### Task brief
Begin at the line containing "Given: Switch to line chart view icon" in the data below and go on through the line containing "Task: Expand the Language line item", repeating each line exactly; include both ends and no other line.

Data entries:

Content starts

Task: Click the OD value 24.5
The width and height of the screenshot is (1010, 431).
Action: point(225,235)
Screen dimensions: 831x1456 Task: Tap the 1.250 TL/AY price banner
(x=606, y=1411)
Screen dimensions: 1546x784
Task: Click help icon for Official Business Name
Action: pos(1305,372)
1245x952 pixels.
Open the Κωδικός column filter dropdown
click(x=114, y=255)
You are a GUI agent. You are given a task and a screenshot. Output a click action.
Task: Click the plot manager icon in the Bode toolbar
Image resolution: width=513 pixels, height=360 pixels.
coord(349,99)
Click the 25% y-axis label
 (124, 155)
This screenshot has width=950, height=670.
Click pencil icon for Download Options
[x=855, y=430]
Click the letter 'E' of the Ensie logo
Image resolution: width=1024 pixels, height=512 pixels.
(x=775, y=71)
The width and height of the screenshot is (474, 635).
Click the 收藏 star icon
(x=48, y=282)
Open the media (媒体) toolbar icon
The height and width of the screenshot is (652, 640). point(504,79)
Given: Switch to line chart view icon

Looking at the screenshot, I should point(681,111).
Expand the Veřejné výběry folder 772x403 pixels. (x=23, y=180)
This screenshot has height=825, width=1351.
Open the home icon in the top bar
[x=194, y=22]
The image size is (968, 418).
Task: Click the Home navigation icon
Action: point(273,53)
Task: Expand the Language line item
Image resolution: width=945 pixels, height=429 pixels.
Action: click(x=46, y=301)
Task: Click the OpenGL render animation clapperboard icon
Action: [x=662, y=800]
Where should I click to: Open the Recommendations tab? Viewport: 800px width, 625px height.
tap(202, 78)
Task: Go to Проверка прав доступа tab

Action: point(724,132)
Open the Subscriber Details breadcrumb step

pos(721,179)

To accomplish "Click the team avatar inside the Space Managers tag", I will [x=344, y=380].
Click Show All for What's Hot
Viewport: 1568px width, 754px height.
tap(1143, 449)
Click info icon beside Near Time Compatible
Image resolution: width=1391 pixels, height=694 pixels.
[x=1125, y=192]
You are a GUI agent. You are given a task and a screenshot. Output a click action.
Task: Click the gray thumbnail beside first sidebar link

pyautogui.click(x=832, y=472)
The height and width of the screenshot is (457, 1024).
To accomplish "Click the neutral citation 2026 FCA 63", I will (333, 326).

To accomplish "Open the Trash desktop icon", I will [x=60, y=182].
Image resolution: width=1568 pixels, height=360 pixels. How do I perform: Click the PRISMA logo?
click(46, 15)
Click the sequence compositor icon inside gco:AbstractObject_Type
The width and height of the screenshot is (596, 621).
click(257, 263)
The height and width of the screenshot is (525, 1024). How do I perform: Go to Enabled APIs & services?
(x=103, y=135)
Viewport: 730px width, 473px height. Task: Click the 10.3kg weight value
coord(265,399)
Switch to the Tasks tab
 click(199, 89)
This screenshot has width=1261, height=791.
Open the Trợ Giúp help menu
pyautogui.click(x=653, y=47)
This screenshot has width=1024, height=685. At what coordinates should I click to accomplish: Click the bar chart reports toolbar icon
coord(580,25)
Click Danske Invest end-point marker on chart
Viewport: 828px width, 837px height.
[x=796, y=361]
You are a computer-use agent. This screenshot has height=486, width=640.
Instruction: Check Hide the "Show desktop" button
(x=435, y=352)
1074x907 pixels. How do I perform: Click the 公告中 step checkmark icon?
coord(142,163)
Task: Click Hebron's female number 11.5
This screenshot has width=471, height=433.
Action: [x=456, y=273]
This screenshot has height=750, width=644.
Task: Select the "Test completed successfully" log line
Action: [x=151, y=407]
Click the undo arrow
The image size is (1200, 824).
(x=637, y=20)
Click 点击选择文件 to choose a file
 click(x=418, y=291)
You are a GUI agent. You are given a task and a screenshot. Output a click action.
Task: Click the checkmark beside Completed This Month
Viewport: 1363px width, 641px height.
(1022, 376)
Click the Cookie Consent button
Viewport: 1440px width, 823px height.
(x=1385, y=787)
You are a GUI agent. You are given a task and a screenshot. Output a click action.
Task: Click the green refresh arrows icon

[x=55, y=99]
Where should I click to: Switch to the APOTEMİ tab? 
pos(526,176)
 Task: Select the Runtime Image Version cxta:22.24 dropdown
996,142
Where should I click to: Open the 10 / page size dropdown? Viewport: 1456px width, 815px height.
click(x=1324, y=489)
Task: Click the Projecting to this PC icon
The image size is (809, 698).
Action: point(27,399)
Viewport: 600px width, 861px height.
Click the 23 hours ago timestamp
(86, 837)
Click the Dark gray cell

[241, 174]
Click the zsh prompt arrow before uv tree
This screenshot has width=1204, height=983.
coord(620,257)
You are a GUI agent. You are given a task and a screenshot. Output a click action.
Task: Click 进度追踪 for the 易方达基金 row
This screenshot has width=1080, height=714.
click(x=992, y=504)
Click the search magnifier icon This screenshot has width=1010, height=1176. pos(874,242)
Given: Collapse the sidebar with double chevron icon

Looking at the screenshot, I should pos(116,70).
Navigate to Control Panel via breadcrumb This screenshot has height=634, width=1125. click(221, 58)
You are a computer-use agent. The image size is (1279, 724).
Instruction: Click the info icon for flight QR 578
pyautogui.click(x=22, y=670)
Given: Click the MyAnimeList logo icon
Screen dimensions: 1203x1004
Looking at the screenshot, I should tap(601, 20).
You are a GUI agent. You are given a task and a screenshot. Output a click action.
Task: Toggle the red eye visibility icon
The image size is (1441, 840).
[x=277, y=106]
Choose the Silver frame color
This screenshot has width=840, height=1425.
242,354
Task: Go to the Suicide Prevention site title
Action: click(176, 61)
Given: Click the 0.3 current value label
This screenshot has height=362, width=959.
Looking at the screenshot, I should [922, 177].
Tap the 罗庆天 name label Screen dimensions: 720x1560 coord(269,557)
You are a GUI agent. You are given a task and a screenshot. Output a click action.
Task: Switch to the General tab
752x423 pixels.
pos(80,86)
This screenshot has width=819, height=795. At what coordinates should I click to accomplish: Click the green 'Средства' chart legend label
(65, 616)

Content ends

### Exercise solution
Given: Switch to line chart view icon

Looking at the screenshot, I should point(681,111).
Expand the Veřejné výběry folder 772x403 pixels. (x=23, y=180)
This screenshot has height=825, width=1351.
Open the home icon in the top bar
[x=194, y=22]
The image size is (968, 418).
Task: Click the Home navigation icon
Action: point(273,53)
Task: Expand the Language line item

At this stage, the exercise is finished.